Солнце уже жгло нещадно. Еще немного и, поднявшись в зенит, оно растечется по небу раскаленной ртутью, убивающей своим жаром все живое.
Стоило остановить машину, как к телу сразу же прилип изнуряющий зной. Черная «баранка» уазика моментально впитала жар, и его горячие иголки принялись покалывать ладони.
Максимов на секунду замер, уставившись на дымку пыли, оседающую на перегретый капот «уазика». На душе камнем лежало предчувствие чего-то безысходного и необратимого, словно под лопатку вошел шальной осколок: хлоп — и все в прошлом, а что впереди, черт его знает, но точно — ничего хорошего. На гнет усталости списать было нельзя, Максимов уже научился их отличать. Сейчас было именно оно — чувство сжимающегося кольца, не продохнуть, не вырваться.
Максимов покосился на сидевшего рядом майора Трофимова, для всей группы — просто Батя. Судя по мрачному виду, мысли у Бати были те же.
— Не раньше и не позже, — проворчал Трофимов вслух.
— Бать, прорвемся, — попробовал подбодрить его Максимов.
— Жопу бы при этом не порвать, — вяло и явно не в его адрес огрызнулся Трофимов.
По периметру площади стояли грузовики. Немецкие «ЭФки» и советкий «шестьдесят шестые». Установленные на крыше кабин пулеметы стволами смотрели вверх по перекресткам. Над крышей двухэтажного здания вяло трепыхался выцветший ангольский флаг. Из распахнутых дверей, когда-то выкрашенных голубой краской, доносились возбужденные визгливые голоса. Из здания то и дело показывались люди с ящиками, грохали их в кузов и с сонмы видом отправлялись за новым грузом.

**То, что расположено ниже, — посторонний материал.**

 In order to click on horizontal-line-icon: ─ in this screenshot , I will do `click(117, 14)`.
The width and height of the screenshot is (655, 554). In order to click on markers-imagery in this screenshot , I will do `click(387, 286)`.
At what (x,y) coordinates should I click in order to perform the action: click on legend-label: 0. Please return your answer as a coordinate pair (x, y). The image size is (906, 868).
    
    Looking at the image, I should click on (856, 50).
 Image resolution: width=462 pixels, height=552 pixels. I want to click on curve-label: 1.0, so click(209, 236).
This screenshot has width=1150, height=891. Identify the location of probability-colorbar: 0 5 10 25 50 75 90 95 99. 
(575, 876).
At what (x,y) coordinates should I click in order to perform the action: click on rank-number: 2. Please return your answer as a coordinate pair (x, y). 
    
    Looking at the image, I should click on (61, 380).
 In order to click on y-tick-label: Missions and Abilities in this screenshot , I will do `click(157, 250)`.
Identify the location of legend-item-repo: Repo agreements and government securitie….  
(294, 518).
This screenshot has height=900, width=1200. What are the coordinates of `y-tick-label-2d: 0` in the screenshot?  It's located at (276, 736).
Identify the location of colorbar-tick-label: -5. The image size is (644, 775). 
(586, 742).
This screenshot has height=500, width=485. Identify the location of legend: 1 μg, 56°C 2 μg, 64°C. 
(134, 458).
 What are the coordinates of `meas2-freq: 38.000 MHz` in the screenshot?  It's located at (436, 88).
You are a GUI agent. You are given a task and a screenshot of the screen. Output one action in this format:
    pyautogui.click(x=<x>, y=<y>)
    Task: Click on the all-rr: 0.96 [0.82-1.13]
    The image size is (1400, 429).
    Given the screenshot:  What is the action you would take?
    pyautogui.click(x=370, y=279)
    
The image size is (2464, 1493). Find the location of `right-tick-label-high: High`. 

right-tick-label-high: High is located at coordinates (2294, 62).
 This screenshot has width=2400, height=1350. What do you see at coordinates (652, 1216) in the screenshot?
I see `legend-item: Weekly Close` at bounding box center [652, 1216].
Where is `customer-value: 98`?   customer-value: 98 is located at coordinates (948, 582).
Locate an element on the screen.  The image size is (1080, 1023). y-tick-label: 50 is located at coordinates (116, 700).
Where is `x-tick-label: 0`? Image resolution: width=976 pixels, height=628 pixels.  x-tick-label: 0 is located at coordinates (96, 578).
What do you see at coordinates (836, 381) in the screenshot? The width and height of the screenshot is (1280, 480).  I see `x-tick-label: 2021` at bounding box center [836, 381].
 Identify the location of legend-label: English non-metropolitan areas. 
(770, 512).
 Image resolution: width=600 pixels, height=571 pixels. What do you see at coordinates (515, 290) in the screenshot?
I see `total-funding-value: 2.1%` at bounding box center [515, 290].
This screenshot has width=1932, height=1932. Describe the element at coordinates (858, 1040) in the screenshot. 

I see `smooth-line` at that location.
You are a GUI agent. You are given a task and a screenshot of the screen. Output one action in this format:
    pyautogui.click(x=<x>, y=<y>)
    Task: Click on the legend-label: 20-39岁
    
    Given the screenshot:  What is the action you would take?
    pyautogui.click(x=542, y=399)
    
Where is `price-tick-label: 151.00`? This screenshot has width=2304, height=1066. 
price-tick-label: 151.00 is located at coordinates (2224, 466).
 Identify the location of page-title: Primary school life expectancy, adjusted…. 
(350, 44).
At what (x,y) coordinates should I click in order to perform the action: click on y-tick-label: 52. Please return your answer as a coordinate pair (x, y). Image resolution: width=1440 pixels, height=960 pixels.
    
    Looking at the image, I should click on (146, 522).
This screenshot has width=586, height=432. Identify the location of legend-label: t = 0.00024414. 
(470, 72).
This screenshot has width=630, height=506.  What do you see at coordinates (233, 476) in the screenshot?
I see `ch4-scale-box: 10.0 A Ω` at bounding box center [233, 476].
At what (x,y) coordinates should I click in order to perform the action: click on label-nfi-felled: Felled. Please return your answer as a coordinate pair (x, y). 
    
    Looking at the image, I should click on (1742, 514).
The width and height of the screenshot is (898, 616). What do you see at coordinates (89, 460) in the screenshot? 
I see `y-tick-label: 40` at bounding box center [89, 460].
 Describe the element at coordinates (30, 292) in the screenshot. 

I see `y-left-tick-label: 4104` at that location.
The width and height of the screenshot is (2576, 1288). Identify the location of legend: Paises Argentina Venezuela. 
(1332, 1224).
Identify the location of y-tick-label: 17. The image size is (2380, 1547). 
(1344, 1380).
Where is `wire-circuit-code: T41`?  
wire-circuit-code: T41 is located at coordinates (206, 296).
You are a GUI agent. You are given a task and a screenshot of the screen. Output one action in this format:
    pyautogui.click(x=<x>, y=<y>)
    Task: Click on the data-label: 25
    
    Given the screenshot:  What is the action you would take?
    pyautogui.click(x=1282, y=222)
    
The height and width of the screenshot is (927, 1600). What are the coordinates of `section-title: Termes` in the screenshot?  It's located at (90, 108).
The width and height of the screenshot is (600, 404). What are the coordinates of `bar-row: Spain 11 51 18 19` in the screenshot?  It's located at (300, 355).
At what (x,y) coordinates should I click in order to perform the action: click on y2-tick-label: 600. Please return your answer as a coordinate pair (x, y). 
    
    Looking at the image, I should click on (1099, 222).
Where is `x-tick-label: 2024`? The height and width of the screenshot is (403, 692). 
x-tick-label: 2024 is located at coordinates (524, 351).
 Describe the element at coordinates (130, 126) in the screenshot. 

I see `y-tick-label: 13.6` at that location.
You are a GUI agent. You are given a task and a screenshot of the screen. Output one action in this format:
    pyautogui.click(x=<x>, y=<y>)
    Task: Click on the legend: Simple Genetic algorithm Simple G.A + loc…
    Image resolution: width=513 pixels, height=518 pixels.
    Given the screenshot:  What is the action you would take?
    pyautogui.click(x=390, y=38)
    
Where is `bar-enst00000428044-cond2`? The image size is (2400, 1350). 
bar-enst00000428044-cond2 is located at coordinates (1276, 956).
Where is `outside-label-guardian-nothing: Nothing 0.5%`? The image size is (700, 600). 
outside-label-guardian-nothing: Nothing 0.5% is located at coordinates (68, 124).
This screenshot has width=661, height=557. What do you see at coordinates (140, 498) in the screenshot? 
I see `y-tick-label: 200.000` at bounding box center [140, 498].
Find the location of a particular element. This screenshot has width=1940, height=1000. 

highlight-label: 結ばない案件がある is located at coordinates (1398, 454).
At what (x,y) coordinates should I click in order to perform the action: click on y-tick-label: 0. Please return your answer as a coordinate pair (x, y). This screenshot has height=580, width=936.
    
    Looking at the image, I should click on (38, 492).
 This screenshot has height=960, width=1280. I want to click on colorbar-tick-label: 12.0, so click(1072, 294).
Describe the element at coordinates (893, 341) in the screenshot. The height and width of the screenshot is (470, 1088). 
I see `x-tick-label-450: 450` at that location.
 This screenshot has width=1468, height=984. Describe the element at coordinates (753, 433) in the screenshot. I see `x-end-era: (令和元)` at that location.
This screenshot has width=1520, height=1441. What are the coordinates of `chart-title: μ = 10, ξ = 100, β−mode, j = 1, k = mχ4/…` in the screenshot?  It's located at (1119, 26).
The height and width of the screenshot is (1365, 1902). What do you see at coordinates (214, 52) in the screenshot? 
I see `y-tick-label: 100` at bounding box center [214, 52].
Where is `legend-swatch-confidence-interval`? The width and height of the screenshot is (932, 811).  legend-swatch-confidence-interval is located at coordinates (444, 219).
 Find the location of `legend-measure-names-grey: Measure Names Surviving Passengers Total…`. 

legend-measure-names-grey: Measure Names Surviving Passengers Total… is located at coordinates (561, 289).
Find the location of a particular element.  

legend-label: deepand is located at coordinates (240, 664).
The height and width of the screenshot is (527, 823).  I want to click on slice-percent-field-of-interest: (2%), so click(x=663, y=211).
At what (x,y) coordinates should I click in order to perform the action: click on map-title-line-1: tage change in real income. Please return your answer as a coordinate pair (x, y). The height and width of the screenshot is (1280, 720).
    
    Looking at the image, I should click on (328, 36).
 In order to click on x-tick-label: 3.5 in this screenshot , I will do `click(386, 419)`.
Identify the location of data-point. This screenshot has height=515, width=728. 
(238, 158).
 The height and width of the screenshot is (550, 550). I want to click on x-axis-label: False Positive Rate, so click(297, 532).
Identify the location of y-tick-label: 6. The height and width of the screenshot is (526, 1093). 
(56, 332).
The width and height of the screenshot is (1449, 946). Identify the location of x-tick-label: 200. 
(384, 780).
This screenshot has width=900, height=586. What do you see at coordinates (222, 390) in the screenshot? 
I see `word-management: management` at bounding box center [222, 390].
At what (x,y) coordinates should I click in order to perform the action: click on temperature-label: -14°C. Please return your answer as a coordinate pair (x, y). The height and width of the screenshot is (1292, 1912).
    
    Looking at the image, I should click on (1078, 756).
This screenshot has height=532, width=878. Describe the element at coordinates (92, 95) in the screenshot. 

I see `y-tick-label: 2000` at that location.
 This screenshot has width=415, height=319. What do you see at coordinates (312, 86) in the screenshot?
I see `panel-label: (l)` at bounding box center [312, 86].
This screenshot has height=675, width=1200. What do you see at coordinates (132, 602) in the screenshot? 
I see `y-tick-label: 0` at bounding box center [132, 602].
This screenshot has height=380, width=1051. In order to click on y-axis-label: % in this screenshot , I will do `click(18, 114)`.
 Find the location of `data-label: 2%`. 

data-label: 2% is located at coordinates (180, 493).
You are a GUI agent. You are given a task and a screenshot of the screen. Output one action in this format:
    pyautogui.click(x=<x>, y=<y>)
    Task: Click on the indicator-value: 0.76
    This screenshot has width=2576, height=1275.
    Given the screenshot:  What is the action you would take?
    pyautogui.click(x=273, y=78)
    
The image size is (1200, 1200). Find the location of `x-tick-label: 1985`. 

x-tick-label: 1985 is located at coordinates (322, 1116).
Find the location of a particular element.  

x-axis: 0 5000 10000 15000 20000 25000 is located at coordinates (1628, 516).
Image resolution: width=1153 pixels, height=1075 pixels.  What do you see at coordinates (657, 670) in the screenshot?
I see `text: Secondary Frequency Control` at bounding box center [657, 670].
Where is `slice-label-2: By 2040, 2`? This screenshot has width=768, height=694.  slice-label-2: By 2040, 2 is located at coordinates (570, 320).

От спешной погрузки, отрывистым истеричным выкрикам, взбитой пыли все вокруг наполнилось предгрозовой тяжестью.
В администрации спорили, на улице, залитой солнечной патокой, безразлично ждали, когда власть начнет командовать. Взвод «афан»* в полном составе залег в тени, как стая бродячих собак на солнцепеке. Негры в сонном полуобмороке, с легким недоумением поглядывали на двух белых, жарящихся в своем открытом «уазике».
Со всех сторон, как тараканы на корку хлеба, к машине потянулись чернявый дети. Одеты кто во что, многие вообще голые. Дети тоже, похоже, почувствовали грозящие перемены. Раньше бы налетели и облепили, как слепни быка, сейчас подходили с опаской, настороженно сверкая черными глазами.
— Ю, уан бырр!* — выкрикнул самый крепкий, к которому липли бесенята помельче.